Given that one of the strongest aspects of Chinese censorship is the very clear lack of anything resembling a list of rules to follow so that you don't get put under house arrest self censorship seems like a big thing to miss.
Earlier this year, another paper, published in the online journal First Monday took the other tack, and focused on posts to Twitter and Weibo. Under the direction of Carnegie Mellon's Noah Smith researchers collected 57 million messages, and then sampled randomly, and for keywords. Their findings jibe with the Harvard study, suggesting that, outside of a predictable base rate of censorship, post deletion can be tied, quantitatively, to keywords.

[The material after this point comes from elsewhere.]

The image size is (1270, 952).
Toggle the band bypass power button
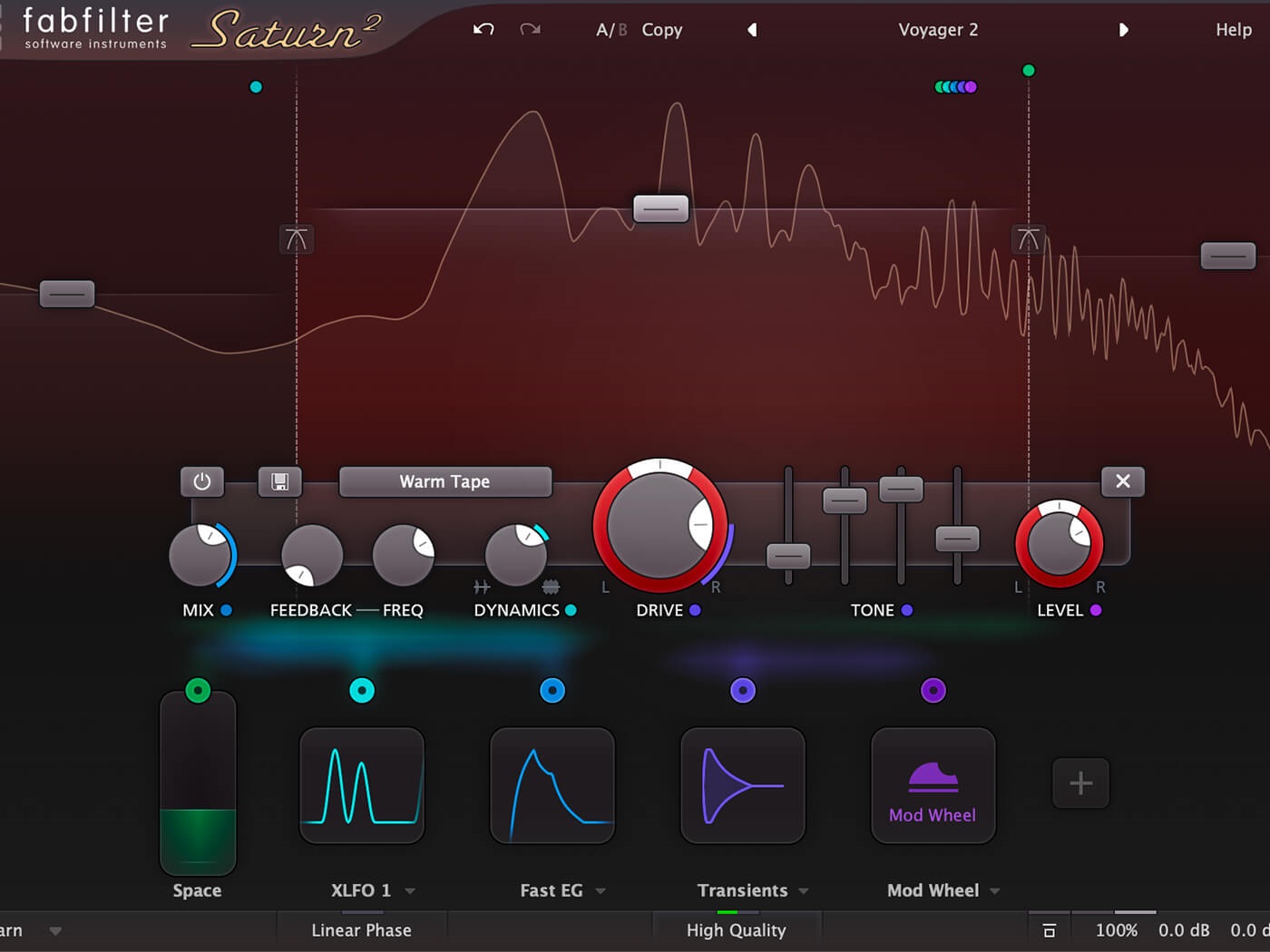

The paper suggests a rather clever hyothesis in measuring the objective frequency of terms between domestically hosted microblogs like Weibo and internationally hosted services like Twitter. Methodologically, they write, the discrepancies "may be a productive source of information for automatically identifying which terms are politically sensitive in contemporary discourse online."
One of the most interesting things they found was a deletion rate that correlated with geographic origin:
Messages that self-identify as originating from the outlying provinces of Tibet, Qinghai, and Ningxia are deleted at phenomenal rates: up to 53% of all messages originating from Tibet are deleted, compared with 12% from Beijing and 11.4% for Shanghai.
The Harvard study also touches on geography, but with different conclusions. In it, the researchers found highly localized censorship of issues, without corresponding national level deletions. This suggest, they write, that local governments in China can act with autonomy (something that was already established) and that localized censorship can be used to examine "the differences between the priorities of various sub-national units of government."
The Harvard authors suggest that their data "clearly expose[s] government intent" and while that may be an overstatement — one could say that the intentions of the Chinese government remain largely inscrutable — both papers go a long way toward making the tea-leaf-reading of political science a little more data oriented.